There is famous saying that in a life of human being only two things are certain that is death and income tax and those who pay it knows that how true that saying is. Income tax can be classified as direct and indirect, given below are some of the differences between direct and indirect tax
- Direct taxes are those which are levied on the individual or taxpayer directly while indirect taxes are those which are levied on the individual indirectly which imply that they are raised from intermediary and not directly from individuals.
- Direct taxes are raised in the form of income tax while indirect taxes are raised in the form on excise duty, sales and service tax.
- While direct tax results in lower disposable income which in turn affect the saving and investment of an individual whereas indirect taxes leads to rise in price of products and services which in turn affects the consumption pattern of consumers across the country.
- While direct taxes are easily identifiable and higher income groups are taxed at higher rate which is justifiable as you pay according to your means and thus they tend to reduce inequality of income while indirect taxes are uniform for all individuals and it does no separate rich from poor which makes those unjustifiable for poor people.

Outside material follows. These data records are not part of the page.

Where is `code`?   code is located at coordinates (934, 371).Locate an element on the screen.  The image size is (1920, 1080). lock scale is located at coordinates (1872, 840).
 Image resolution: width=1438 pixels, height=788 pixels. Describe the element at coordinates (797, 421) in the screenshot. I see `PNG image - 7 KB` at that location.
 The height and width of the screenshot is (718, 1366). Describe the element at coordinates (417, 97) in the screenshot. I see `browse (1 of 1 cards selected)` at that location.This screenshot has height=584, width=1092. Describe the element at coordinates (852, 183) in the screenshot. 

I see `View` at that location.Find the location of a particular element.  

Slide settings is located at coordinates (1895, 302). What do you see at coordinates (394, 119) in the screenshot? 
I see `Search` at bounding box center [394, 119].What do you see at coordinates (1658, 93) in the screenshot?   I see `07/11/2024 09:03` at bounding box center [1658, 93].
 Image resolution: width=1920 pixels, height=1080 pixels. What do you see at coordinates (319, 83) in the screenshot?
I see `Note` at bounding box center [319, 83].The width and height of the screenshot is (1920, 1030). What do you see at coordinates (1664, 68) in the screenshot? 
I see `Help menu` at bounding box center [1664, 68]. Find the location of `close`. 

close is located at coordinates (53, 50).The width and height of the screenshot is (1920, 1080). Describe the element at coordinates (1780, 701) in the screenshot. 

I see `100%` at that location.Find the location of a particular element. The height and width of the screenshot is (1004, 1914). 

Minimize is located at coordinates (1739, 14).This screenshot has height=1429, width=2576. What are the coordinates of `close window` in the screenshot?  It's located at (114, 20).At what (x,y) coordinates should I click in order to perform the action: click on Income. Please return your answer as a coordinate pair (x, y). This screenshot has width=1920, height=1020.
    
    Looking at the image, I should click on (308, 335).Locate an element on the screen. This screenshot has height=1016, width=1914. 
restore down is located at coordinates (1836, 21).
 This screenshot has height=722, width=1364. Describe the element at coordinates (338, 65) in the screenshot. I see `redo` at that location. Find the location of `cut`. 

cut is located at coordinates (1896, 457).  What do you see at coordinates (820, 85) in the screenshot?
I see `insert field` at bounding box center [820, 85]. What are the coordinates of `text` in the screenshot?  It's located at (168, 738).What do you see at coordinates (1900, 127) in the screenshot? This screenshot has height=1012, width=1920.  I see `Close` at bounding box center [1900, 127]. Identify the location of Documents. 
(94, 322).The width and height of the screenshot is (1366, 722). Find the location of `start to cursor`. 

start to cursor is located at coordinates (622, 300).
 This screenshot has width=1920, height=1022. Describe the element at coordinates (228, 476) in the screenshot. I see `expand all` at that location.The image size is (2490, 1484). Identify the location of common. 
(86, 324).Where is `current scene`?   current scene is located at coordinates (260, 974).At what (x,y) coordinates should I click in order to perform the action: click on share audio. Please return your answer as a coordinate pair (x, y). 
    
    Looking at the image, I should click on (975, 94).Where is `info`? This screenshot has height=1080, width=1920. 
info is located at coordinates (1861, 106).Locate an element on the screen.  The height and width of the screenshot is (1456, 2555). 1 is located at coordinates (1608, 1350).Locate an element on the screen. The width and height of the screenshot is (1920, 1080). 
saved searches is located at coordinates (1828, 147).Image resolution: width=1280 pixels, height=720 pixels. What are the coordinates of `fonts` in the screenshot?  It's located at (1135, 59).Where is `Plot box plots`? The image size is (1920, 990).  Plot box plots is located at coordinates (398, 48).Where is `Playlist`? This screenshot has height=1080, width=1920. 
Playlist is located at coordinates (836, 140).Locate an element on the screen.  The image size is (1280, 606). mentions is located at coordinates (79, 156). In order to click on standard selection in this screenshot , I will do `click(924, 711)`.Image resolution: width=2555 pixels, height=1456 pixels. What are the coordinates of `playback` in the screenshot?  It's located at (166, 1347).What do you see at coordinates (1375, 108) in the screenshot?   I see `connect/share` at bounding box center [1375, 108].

- While an individual can adjust his or her income tax by investing into various tax exempt investments and therefore it results in reduced direct taxes whereas indirect taxes have to be paid and there quantum cannot be reduced.
- Chances of tax evasion are more under direct taxes than it is under indirect tax structure.
- Direct tax does not lead to higher inflation but since indirect tax results in higher price for products it leads to higher inflation and therefore they put inflationary pressure on the economy of a country.
Governments across the world seldom use any of them rather they use a mix which can result in proper redistribution of income without affecting the growth and inflation of a country too much.